**PROVIDED ENTRIES**

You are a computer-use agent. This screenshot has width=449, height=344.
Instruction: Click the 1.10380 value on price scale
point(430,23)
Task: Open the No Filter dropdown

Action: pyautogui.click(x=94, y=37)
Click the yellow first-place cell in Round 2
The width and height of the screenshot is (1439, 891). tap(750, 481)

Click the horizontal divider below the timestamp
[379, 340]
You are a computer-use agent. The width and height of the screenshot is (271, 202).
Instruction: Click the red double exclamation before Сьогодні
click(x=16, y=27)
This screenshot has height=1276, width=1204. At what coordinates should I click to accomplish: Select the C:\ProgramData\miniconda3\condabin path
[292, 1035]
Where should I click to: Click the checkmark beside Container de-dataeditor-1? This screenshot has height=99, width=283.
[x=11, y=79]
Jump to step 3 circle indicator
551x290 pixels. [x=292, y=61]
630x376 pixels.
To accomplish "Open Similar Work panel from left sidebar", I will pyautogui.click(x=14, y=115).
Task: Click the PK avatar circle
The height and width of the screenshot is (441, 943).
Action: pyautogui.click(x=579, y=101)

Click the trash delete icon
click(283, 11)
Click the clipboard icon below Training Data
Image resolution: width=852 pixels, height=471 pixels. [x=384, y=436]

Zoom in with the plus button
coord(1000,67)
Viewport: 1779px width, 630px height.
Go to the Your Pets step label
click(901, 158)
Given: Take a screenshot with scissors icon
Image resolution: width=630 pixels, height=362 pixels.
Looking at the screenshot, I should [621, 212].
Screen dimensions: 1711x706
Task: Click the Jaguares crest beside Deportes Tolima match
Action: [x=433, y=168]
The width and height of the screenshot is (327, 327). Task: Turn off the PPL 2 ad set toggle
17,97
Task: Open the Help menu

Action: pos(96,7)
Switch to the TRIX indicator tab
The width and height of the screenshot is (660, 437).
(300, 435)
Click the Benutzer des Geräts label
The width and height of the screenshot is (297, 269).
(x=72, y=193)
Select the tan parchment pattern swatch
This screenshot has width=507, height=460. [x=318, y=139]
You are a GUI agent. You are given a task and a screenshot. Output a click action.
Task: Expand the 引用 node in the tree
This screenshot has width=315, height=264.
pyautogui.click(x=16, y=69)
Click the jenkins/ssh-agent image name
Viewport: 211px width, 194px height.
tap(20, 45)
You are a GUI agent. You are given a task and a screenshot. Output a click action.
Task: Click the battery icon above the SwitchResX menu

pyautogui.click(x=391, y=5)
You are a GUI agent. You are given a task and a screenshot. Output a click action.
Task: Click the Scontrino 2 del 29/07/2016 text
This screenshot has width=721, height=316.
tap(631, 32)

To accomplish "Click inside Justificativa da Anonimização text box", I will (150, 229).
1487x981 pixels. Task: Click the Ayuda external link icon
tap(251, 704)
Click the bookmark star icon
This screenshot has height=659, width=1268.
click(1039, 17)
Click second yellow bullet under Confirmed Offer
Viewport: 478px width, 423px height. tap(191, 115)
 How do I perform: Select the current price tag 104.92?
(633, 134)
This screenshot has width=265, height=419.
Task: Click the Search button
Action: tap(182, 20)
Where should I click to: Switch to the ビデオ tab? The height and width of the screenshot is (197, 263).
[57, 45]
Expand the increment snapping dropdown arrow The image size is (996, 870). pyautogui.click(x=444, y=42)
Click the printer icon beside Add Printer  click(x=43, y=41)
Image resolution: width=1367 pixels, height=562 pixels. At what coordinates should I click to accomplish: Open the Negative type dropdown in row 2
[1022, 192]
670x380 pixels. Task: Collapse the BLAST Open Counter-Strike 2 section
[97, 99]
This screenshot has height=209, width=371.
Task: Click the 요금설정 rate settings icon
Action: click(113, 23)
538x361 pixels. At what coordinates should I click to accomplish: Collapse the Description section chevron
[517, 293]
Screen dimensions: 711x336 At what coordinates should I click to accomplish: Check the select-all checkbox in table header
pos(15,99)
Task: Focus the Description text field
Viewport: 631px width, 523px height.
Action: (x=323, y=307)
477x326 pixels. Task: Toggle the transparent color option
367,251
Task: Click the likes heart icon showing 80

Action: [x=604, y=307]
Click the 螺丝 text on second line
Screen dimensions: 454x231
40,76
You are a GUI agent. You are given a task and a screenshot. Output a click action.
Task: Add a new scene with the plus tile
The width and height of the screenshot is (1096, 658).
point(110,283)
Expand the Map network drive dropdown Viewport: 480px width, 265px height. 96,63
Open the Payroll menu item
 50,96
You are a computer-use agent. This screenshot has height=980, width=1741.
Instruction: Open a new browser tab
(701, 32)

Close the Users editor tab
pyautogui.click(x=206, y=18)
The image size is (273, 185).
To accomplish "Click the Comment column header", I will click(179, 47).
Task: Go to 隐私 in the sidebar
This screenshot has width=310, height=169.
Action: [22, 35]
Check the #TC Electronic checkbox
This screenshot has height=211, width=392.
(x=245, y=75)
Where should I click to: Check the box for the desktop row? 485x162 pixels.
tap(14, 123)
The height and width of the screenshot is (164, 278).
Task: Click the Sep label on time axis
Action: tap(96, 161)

**TASK DESCRIPTION**
Return each line of the records above exactly as it reads.

**FINAL ANSWER**
You are a computer-use agent. This screenshot has width=449, height=344.
Instruction: Click the 1.10380 value on price scale
point(430,23)
Task: Open the No Filter dropdown

Action: pyautogui.click(x=94, y=37)
Click the yellow first-place cell in Round 2
The width and height of the screenshot is (1439, 891). tap(750, 481)

Click the horizontal divider below the timestamp
[379, 340]
You are a computer-use agent. The width and height of the screenshot is (271, 202).
Instruction: Click the red double exclamation before Сьогодні
click(x=16, y=27)
This screenshot has height=1276, width=1204. At what coordinates should I click to accomplish: Select the C:\ProgramData\miniconda3\condabin path
[292, 1035]
Where should I click to: Click the checkmark beside Container de-dataeditor-1? This screenshot has height=99, width=283.
[x=11, y=79]
Jump to step 3 circle indicator
551x290 pixels. [x=292, y=61]
630x376 pixels.
To accomplish "Open Similar Work panel from left sidebar", I will pyautogui.click(x=14, y=115).
Task: Click the PK avatar circle
The height and width of the screenshot is (441, 943).
Action: pyautogui.click(x=579, y=101)

Click the trash delete icon
click(283, 11)
Click the clipboard icon below Training Data
Image resolution: width=852 pixels, height=471 pixels. [x=384, y=436]

Zoom in with the plus button
coord(1000,67)
Viewport: 1779px width, 630px height.
Go to the Your Pets step label
click(901, 158)
Given: Take a screenshot with scissors icon
Image resolution: width=630 pixels, height=362 pixels.
Looking at the screenshot, I should [621, 212].
Screen dimensions: 1711x706
Task: Click the Jaguares crest beside Deportes Tolima match
Action: [x=433, y=168]
The width and height of the screenshot is (327, 327). Task: Turn off the PPL 2 ad set toggle
17,97
Task: Open the Help menu

Action: pos(96,7)
Switch to the TRIX indicator tab
The width and height of the screenshot is (660, 437).
(300, 435)
Click the Benutzer des Geräts label
The width and height of the screenshot is (297, 269).
(x=72, y=193)
Select the tan parchment pattern swatch
This screenshot has width=507, height=460. [x=318, y=139]
You are a GUI agent. You are given a task and a screenshot. Output a click action.
Task: Expand the 引用 node in the tree
This screenshot has width=315, height=264.
pyautogui.click(x=16, y=69)
Click the jenkins/ssh-agent image name
Viewport: 211px width, 194px height.
tap(20, 45)
You are a GUI agent. You are given a task and a screenshot. Output a click action.
Task: Click the battery icon above the SwitchResX menu

pyautogui.click(x=391, y=5)
You are a GUI agent. You are given a task and a screenshot. Output a click action.
Task: Click the Scontrino 2 del 29/07/2016 text
This screenshot has width=721, height=316.
tap(631, 32)

To accomplish "Click inside Justificativa da Anonimização text box", I will (150, 229).
1487x981 pixels. Task: Click the Ayuda external link icon
tap(251, 704)
Click the bookmark star icon
This screenshot has height=659, width=1268.
click(1039, 17)
Click second yellow bullet under Confirmed Offer
Viewport: 478px width, 423px height. tap(191, 115)
 How do I perform: Select the current price tag 104.92?
(633, 134)
This screenshot has width=265, height=419.
Task: Click the Search button
Action: tap(182, 20)
Where should I click to: Switch to the ビデオ tab? The height and width of the screenshot is (197, 263).
[57, 45]
Expand the increment snapping dropdown arrow The image size is (996, 870). pyautogui.click(x=444, y=42)
Click the printer icon beside Add Printer  click(x=43, y=41)
Image resolution: width=1367 pixels, height=562 pixels. At what coordinates should I click to accomplish: Open the Negative type dropdown in row 2
[1022, 192]
670x380 pixels. Task: Collapse the BLAST Open Counter-Strike 2 section
[97, 99]
This screenshot has height=209, width=371.
Task: Click the 요금설정 rate settings icon
Action: click(113, 23)
538x361 pixels. At what coordinates should I click to accomplish: Collapse the Description section chevron
[517, 293]
Screen dimensions: 711x336 At what coordinates should I click to accomplish: Check the select-all checkbox in table header
pos(15,99)
Task: Focus the Description text field
Viewport: 631px width, 523px height.
Action: (x=323, y=307)
477x326 pixels. Task: Toggle the transparent color option
367,251
Task: Click the likes heart icon showing 80

Action: [x=604, y=307]
Click the 螺丝 text on second line
Screen dimensions: 454x231
40,76
You are a GUI agent. You are given a task and a screenshot. Output a click action.
Task: Add a new scene with the plus tile
The width and height of the screenshot is (1096, 658).
point(110,283)
Expand the Map network drive dropdown Viewport: 480px width, 265px height. 96,63
Open the Payroll menu item
 50,96
You are a computer-use agent. This screenshot has height=980, width=1741.
Instruction: Open a new browser tab
(701, 32)

Close the Users editor tab
pyautogui.click(x=206, y=18)
The image size is (273, 185).
To accomplish "Click the Comment column header", I will click(179, 47).
Task: Go to 隐私 in the sidebar
This screenshot has width=310, height=169.
Action: [22, 35]
Check the #TC Electronic checkbox
This screenshot has height=211, width=392.
(x=245, y=75)
Where should I click to: Check the box for the desktop row? 485x162 pixels.
tap(14, 123)
The height and width of the screenshot is (164, 278).
Task: Click the Sep label on time axis
Action: tap(96, 161)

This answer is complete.